Flawed but human


Mark Haddon A Spot of Bother
Vintage 2007 (2006)

Paterfamilias George has reached a turning point in his life. He’s just retired — always a dangerous moment — and forced to confront the fact that all is not well in the family circle. Son Jamie is unhappy about his sister Katie’s choice for husband, even though Ray gets on well with Katie’s son Jacob. Jamie himself risks all when he neglects to invite lover Tony to Katie and Ray’s wedding. George’s wife Jean, meanwhile, is anxious that the wedding may disrupt a secret affair she’s having. As the wedding approaches and, foreshadowing the bother that is to come, tensions start bubbling to the surface his family are unaware that George has his own worry — a blemish on his hip, the spot to which the title also refers. This cloud in George’s sky presages the storm that is to come.

Set in an English suburb, A Spot of Bother is very British comedy of manners which doesn’t always translate well into some cultures, judging from a few online reviews I’ve seen (though it has in fact been successfully filmed as Une petite zone de turbulences). It’s clear that some readers’ expectations of a repeat of The Curious Incident of the Dog in the Night-Time (2003) were largely disappointed: perhaps the angst of hypochondriac George’s midlife crisis didn’t have the same appeal as the mindset of a youngster on the autistic spectrum.

Nevertheless, I found this hard to put down. Laugh-out-loud at times, sad at other times, this was traditional farce that also created some rounded characters — flawed people all, but also very human. Maybe it also helped that I found it easy to empathise with George’s predicaments.

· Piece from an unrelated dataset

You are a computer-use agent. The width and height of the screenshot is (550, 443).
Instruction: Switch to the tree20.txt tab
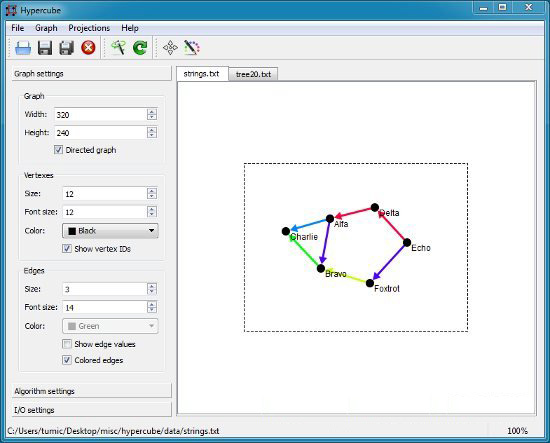[253, 74]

Repost of review first published November 5th 2013


8 thoughts on “Flawed but human

    1. You’re right of course! Along with all those other examples of British litotes, such as “It ain’t half hot,” “We are not amused” and perhaps even Spike Milligan’s chosen epitaph, “I told you I was ill”. (Though Spike was actually Irish.)

      Liked by 1 person

    1. I think expectations were running high after Curious, and this was just not going to satisfy as much as that earlier novel based on the viewpoint of someone who wasn’t neurotypical. If this had come first I’m sure it would have had a better reception.